Mesmo a televisão só vai distribuir o espetáculo no sábado, que assinala oficialmente o Dia da Reintegração.
Comícios, concertos, desfiles e exposições estão marcados, para hoje e sábado em todo o país.
"Um país, uma família, uma Rússia" é o lema do concerto em Moscovo, que lembra "Um povo, um império, um líder" do partido nazi, como sugerem alguns meios de comunicação independentes.
Eventos semelhantes foram realizados em fevereiro e março de 2022 no estádio Luzhniki; e em setembro do mesmo ano na Praça Vermelha, que também acolheu um terceiro concerto em fevereiro passado, todos com a presença de Putin.
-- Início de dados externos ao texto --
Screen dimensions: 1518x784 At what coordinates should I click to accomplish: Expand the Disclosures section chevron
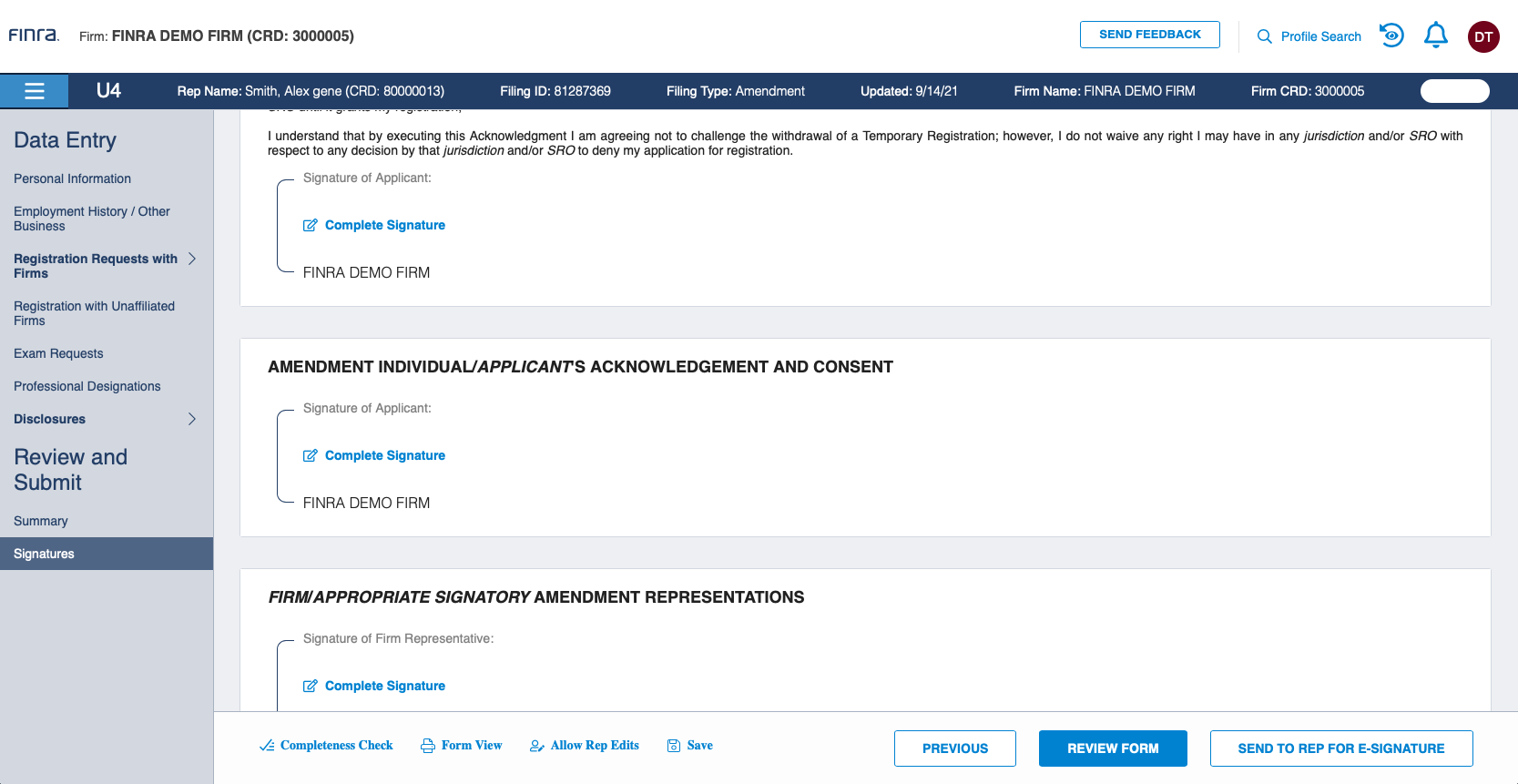[x=192, y=419]
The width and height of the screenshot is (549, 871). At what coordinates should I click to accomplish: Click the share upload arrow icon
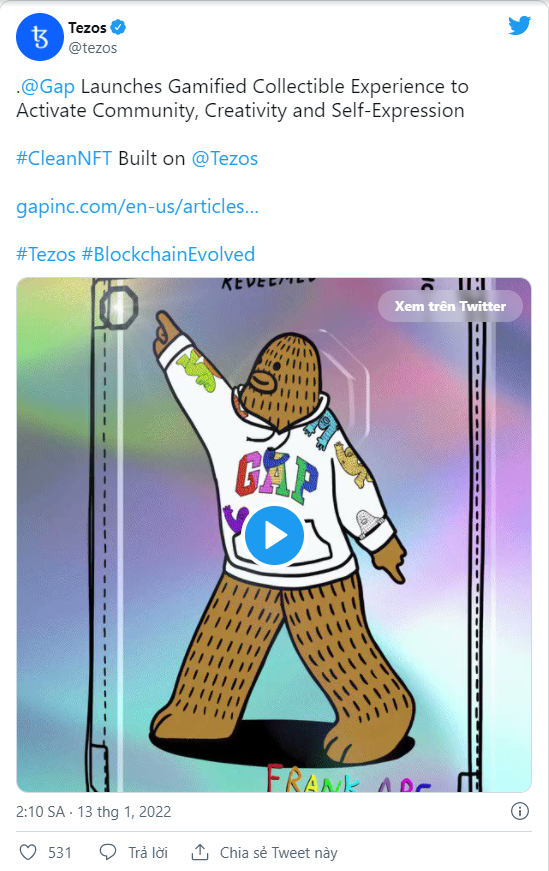pos(199,852)
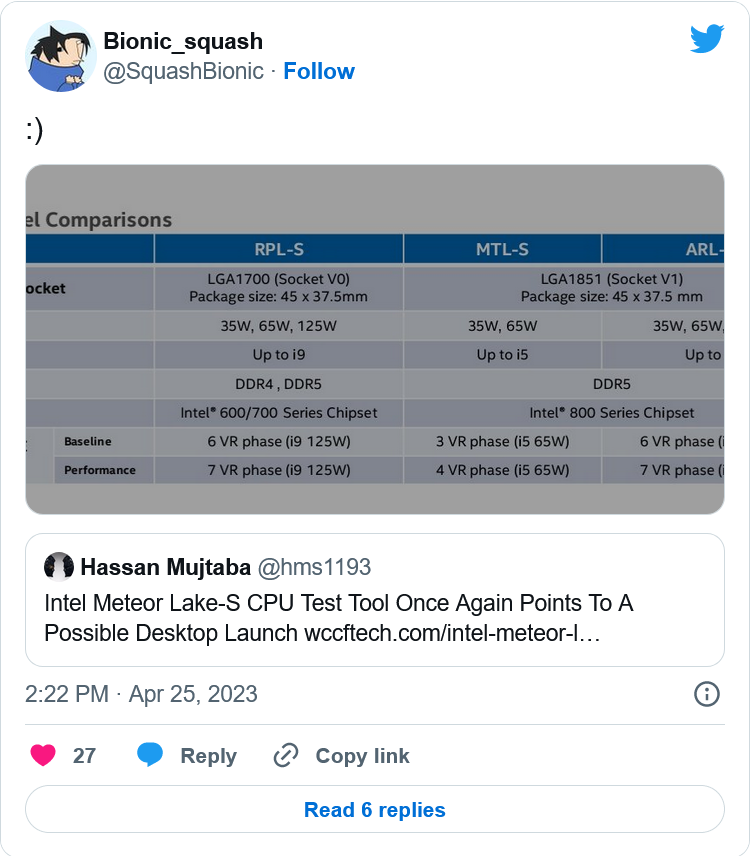Screen dimensions: 750x856
Task: Click Hassan Mujtaba's small avatar
Action: point(59,567)
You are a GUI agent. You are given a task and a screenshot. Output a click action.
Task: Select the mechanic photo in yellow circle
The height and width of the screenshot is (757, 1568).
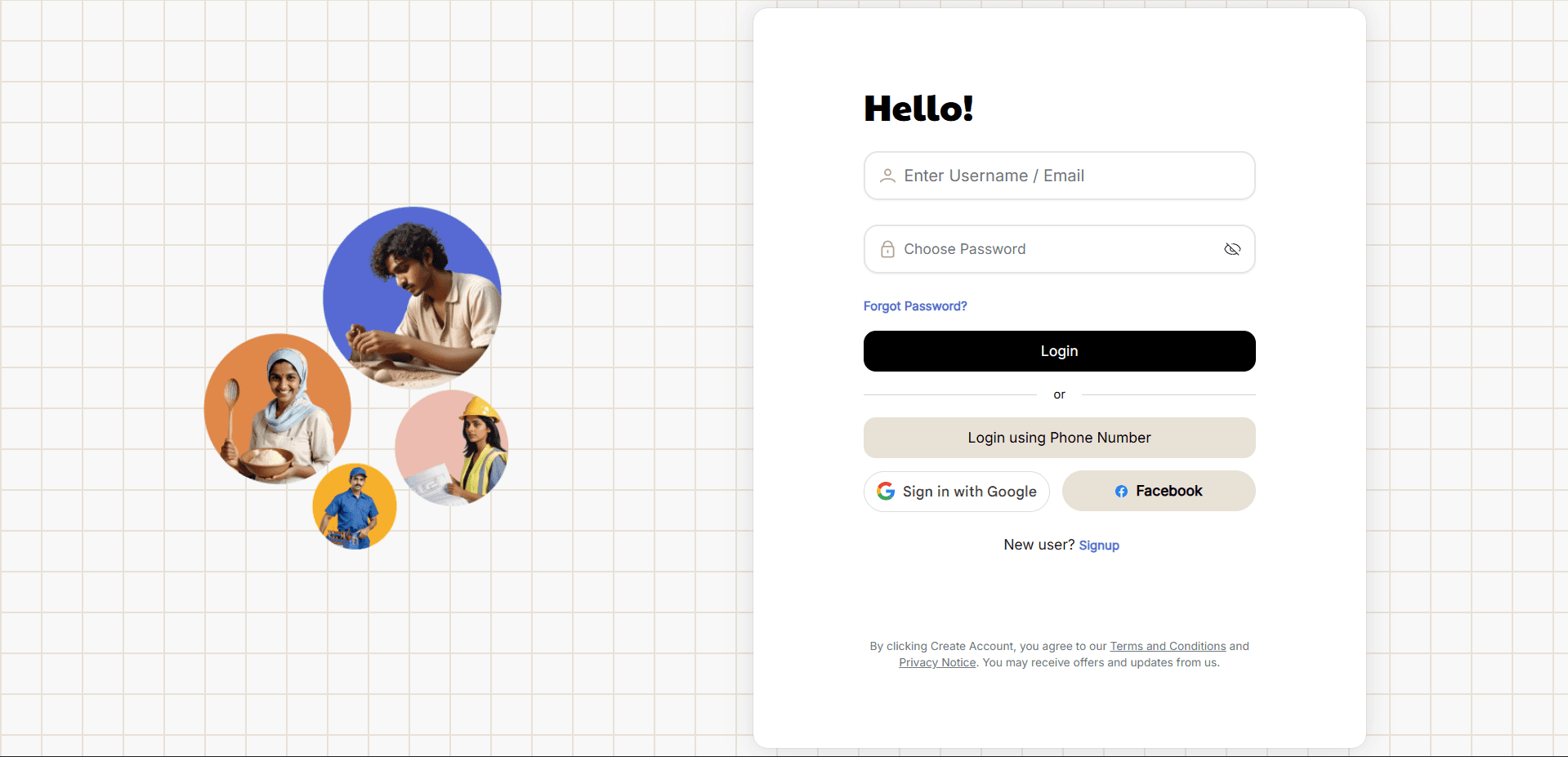pyautogui.click(x=355, y=506)
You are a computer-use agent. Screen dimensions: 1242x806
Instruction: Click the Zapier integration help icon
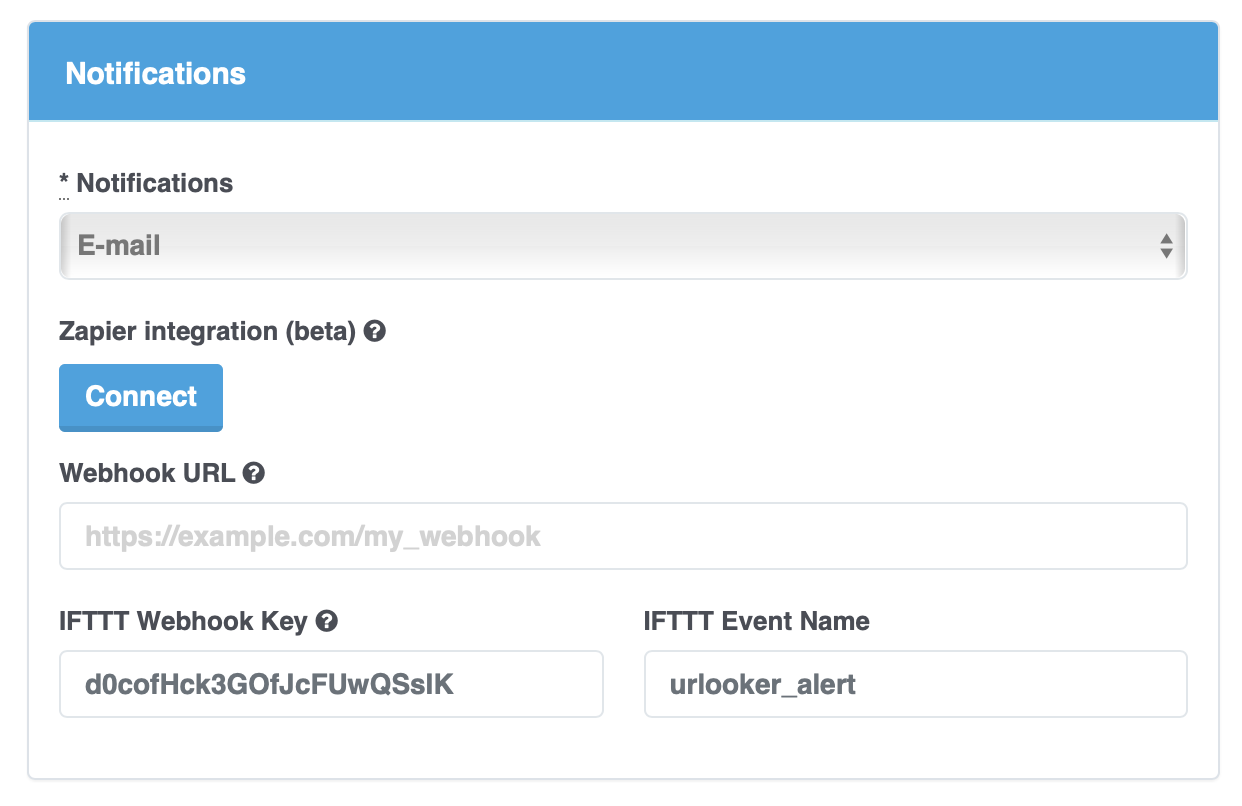375,331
Apesar da popularidade interna do Presidente russo, num evento que encheu o estádio Luzhniki na capital do país em março para assinalar o aniversário da anexação da Crimeia jornalistas do New York Times e da BBC entrevistaram pessoas que disseram que foram "aconselhadas" ou até "obrigadas" pelos empregadores a comparecerem no comício.
No mesmo local, um mês antes, o momento alto do evento que comemorava o primeiro aniversário do início da agressão da Ucrânia, o Kremlin transportou crianças de Mariupol, cidade ucraniana arrasada no sudeste do país, para "agradecer" aos seus invasores.
A estrela desta festa de patriotismo russo foi Anna Naumenko, uma jovem de 15 anos de cabelo preto, que foi levada para o palco do estádio Luzhniki, para agradecer a um soldado apelidado de "Yuri Gagarin" (nome do primeiro cosmonauta soviético a viajar no espaço) por a ter supostamente resgatado.
"Obrigada, tio Yura por salvar a mim, à minha irmã e centenas de milhares de crianças em Mariupol", disse.
A estação CNN Internacional procurou saber mais sobre a história de Anna Naumenko - ou, simplesmente, Anya - que perdeu a mãe no cerco de Mariupol, falando com uma amiga, com a qual partilhou refúgio num abrigo subterrâneo durante três meses e que questiona as condições de segurança em que ela estará viver, depois de ter sido entregue a uma família de acolhimento, e sugerindo que foi vítima de coação.
Em 17 de março, o Tribunal Penal Internacional emitiu um mandado de detenção contra Putin como "supostamente responsável" pela deportação ilegal de crianças e pela sua transferência de áreas ocupadas na Ucrânia para a Rússia, o que constitui um crime de guerra.
Também emitiu outro mandado de prisão contra a política russa Maria Lvova-Belova, comissária presidencial para os direitos da criança na Rússia, pela mesma acusação.
O Kremlin afirmou que não reconhece a jurisdição do tribunal e considera o mandado de prisão contra o chefe do Estado russo "legalmente nulo".